● **Exercise details**
Keep every line of the data below that has the string "computer" and present those lines.

(Records contained in a dataset)
····················

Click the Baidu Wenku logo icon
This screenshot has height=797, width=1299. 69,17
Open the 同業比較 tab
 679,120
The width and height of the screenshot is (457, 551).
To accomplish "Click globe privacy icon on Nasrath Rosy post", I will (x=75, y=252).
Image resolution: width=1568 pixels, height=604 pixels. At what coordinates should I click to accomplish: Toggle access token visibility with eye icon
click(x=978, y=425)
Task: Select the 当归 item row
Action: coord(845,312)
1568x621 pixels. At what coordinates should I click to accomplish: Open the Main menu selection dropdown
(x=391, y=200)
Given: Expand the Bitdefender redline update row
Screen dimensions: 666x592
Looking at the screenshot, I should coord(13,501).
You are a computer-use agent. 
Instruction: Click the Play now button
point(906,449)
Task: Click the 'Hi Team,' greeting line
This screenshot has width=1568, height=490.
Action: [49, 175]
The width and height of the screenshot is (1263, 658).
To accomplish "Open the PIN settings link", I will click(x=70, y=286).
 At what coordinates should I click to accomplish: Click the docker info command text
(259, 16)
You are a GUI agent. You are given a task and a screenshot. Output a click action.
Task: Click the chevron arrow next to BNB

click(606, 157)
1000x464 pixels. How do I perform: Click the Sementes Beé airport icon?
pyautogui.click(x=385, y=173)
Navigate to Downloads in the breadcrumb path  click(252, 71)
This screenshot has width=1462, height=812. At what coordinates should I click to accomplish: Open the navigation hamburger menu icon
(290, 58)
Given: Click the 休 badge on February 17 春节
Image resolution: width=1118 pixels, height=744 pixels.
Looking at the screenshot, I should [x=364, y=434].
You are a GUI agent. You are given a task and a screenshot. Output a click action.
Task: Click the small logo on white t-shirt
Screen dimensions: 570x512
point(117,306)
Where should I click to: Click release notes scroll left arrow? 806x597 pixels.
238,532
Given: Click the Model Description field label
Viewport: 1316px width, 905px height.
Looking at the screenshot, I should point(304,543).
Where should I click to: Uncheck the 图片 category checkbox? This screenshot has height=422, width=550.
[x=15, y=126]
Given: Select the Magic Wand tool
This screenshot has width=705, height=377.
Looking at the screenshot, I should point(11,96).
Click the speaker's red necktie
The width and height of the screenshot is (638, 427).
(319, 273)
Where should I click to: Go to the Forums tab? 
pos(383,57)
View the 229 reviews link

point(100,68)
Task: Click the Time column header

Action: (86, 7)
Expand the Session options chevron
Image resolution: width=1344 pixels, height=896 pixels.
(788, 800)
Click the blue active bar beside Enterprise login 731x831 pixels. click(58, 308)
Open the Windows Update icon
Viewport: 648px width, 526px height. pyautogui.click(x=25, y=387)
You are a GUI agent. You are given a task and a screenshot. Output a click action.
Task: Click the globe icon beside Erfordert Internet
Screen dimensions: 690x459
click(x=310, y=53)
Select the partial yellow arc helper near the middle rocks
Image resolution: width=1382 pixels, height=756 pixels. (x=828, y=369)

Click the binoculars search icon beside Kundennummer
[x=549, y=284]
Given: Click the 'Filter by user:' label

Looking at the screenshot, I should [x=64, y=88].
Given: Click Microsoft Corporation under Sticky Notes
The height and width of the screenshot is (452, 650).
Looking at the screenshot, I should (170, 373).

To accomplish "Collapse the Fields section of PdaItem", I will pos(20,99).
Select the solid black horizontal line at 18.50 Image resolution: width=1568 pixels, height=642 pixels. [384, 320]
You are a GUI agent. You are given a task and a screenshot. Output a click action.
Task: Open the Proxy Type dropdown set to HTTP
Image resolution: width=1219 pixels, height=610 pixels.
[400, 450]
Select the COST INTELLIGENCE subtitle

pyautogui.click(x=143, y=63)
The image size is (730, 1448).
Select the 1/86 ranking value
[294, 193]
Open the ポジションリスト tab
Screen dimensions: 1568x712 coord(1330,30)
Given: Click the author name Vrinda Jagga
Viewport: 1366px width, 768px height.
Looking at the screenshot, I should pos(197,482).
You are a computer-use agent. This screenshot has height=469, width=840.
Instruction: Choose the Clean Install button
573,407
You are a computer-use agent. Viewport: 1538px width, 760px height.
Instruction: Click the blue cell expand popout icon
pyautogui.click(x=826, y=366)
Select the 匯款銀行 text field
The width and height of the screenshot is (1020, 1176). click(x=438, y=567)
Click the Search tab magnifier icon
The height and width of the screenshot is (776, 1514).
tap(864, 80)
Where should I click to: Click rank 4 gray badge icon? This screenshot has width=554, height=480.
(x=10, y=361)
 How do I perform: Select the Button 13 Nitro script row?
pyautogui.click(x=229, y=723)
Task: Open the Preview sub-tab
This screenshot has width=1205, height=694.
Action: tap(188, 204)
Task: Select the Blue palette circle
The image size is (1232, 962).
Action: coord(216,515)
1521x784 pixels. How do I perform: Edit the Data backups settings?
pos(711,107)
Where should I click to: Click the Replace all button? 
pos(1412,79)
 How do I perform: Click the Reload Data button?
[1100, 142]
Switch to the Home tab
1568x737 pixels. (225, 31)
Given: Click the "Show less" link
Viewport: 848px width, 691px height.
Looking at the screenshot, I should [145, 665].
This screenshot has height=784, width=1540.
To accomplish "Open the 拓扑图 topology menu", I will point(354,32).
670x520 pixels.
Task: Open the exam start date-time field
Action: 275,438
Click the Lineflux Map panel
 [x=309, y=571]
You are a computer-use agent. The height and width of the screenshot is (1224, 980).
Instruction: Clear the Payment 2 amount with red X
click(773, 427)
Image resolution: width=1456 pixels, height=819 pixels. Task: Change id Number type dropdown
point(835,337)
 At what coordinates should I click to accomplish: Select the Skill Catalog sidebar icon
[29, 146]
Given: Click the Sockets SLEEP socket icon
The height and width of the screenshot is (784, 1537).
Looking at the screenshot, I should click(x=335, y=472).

····················

● **Response**
You are a computer-use agent. 
You are a computer-use agent. This screenshot has height=469, width=840.
You are a computer-use agent. Viewport: 1538px width, 760px height.
You are a computer-use agent. The height and width of the screenshot is (1224, 980).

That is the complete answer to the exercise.